JM Finn rejigs alternatives exposure after WMA-MSCI change
WMA Balanced Portfolio Index allocation

JM Finn has used the Wealth Management Association’s (WMA) recent overhaul of its indices to switch how it takes exposure to alternatives.

The discretionary manager has adjusted its Core-Satellite portfolios to include passive alternatives exposure in the shape of the iShares Edge MSCI World Multi-Factor exchange-traded fund (ETF).

The change follows the WMA’s adjustments to its Private Investor Index series, used by wealth managers to benchmark portfolios. The indices, now managed by MSCI, include an alternatives benchmark comprised of 50 per cent weightings to both cash and the MSCI World Diversified Multiple-Factor equity index.

Article continues after advert

Michael Mount, head of intermediary sales at JM Finn, said the switch meant wealth -managers could now passively replicate asset allocation in the WMA series, something not possible under previous provider FTSE.
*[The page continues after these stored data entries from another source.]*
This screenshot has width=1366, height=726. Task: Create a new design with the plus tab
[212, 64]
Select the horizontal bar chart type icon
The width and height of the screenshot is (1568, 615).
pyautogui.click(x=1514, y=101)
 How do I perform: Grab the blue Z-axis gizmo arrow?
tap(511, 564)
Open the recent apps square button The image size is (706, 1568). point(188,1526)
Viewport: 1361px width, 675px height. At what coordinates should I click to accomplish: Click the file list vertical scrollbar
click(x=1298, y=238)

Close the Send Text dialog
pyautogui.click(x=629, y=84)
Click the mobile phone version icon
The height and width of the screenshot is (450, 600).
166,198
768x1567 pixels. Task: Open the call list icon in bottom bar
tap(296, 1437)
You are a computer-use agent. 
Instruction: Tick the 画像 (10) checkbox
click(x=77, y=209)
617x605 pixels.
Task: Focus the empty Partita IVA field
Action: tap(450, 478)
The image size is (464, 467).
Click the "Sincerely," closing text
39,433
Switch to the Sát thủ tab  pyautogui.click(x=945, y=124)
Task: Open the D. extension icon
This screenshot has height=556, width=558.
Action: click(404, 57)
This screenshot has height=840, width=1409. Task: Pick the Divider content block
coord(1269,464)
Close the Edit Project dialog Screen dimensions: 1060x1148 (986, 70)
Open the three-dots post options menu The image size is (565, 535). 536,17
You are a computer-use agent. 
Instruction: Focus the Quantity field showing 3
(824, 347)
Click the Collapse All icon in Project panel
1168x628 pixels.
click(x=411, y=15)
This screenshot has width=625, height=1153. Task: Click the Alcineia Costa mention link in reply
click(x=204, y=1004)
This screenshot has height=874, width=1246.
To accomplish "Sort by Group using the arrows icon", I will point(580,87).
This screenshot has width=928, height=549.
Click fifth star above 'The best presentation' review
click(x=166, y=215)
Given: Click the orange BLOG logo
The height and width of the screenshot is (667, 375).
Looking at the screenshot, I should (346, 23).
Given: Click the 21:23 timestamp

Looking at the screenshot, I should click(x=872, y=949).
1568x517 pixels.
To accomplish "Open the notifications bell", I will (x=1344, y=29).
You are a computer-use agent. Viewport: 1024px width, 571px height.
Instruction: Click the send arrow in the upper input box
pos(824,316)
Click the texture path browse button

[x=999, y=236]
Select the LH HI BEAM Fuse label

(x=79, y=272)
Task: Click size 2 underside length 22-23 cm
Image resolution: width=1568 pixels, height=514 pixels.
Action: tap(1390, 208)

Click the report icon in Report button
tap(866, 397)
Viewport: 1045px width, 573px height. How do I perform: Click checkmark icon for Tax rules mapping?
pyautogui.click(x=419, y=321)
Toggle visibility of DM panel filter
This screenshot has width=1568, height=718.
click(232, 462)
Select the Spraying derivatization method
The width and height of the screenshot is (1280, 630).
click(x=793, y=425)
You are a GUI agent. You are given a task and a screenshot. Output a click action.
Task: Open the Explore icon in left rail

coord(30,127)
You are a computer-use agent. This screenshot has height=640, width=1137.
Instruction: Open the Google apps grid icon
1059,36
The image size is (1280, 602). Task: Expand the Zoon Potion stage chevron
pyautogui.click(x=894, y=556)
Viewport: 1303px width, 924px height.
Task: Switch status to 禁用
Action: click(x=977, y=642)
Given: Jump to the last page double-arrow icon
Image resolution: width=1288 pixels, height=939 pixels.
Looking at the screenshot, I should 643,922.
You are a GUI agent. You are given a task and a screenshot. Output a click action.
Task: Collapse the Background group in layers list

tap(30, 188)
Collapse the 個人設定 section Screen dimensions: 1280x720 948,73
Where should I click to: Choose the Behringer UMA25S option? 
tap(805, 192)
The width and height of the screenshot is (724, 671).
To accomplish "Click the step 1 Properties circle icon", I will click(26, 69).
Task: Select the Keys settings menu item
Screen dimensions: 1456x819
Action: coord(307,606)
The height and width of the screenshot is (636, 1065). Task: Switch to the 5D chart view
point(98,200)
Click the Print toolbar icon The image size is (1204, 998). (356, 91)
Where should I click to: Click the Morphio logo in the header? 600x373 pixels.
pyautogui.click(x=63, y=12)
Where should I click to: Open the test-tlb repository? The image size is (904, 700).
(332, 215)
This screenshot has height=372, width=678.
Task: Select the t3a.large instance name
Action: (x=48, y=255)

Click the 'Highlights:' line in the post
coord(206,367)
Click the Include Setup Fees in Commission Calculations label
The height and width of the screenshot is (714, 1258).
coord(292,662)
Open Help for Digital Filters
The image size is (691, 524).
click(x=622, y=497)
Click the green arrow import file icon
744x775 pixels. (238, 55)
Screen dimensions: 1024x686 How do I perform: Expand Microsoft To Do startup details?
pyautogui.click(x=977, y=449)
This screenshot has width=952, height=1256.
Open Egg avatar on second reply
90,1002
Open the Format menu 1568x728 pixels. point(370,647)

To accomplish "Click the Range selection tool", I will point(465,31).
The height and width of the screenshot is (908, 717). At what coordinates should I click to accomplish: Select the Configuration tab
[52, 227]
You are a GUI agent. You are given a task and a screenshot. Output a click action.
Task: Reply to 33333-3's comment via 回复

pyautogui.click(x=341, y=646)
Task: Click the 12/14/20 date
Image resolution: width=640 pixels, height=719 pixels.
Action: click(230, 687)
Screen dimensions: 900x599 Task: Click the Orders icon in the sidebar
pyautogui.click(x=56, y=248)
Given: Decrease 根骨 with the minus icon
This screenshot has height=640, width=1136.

MSCI has said its index and cash combination mimicks a basket of alternatives assets, including private equity, hedge funds and alternative debt, in terms of returns and volatility. 

Mr Mount said: “In the past we were only using active funds within the alternatives sector. The change in the benchmark has made it easier for us to populate that sector.” He added the change meant the iShares ETF became a “core” alternatives holdings, supplemented with active funds. 

JM Finn’s aim throughout its Core-Satellite range, which launched last summer, is to use passives to stay “pretty close” to the WMA indices’ asset allocation, and then generate outperformance through its “satellite” active fund choices.

The WMA change came into effect on March 1, with JM Finn adjusting its portfolios on the same day to include the iShares ETF. As a result, the team reduced exposure to the active funds it had previously used, such as Troy Trojan and Newton Real Return.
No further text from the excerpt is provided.